Jason, thanks for the suggestions and food for thought. We’ve thought long and hard about all the points you mentioned. Much of the time has gone into 3jam’s usability - both using it as well as figuring out how to make it better. In fact, we use it every day. Someone just included me in a 3jam with 2 other friends half an hour ago to see if we wanted to grab lunch. So I simply hit “reply”, typed “sorry, can’t - working through lunch”, and done… everyone knew!

It’s taken a while for 3jam to evolve into the product it is today, and it’s all been through using it. Seriously, the usefulness really only hits you after you’ve tried it once. Would love to hear more feedback after you’ve given it a shot if you haven’t already! Thanks again for your thoughts!

 

So how can your monetize? If I start using this service, are you guys gonna start charging me down the line? And, how will you compete if the telecoms decide to add this feature to their existing users?

 

Microsoft has an incubation project in this space, as well, just released:

http://blogs.msdn.com/pix/arch.....-Slam.aspx

 

Now a days people are going crazy about like these services. But there are several products like this. What is the major advantage of it. Multi…..?

 

Plazes are actually joining this lot, and I’m helping them alpha test the service. Works well.

 

There is a very good multi-person SMS service in France : PealGCom
Highly recommende for french users, theyr web service is also very robust

http://www.pealgcom.com

 

I’ve tried all of these services, and the one that stuck out the most and worked the best was http://peekamo.com.

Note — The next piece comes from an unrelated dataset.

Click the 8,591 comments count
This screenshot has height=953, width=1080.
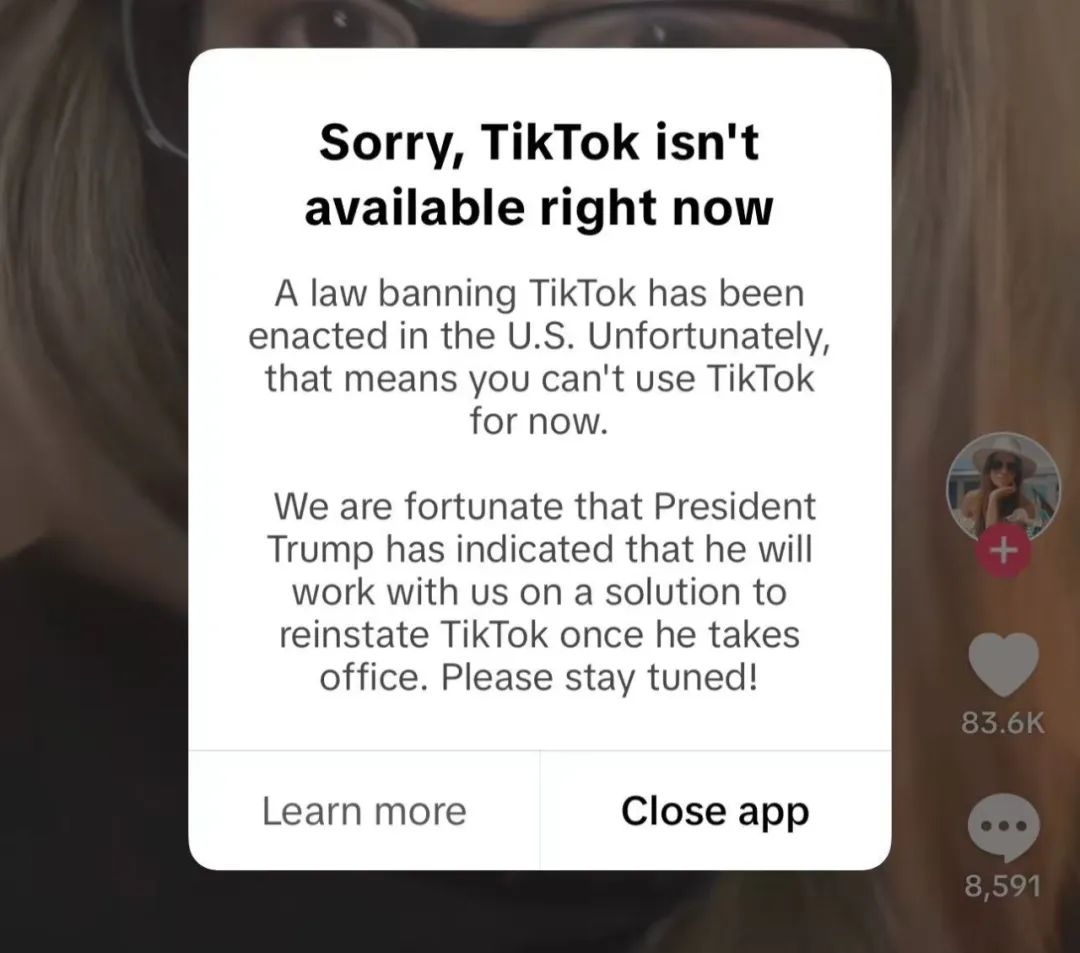coord(1002,886)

Nobody has complained to me about sending them a text messages and ending up costing them because they didn’t have a text message plan.
Of the 8 services and all the services others have mentioned none of them have free text where there the recipient doesn’t pay either. In otherwords, the messages were all SMPP based. Now 3Jam was a little different but still too hard to use. Plus by the time I enter all my friend’s names in I only had 50 characters left for my message. On Peekamo I’ve created a group of my friends, then I send the message to all by using my group alias.

I think you should write another article and call it eight impersonal SMS services that others will hate you for and you will kill yourself trying to use them.

 

Another service that is in a preview mode is ImThere (http://www.imthere.com), a Ramped Media (http://www.ramped.com) project. Currently, self funded.

 

Ran across a company still in stealth mode called Pointr doing some interesting work that expands on the mobile social networking with location-based services.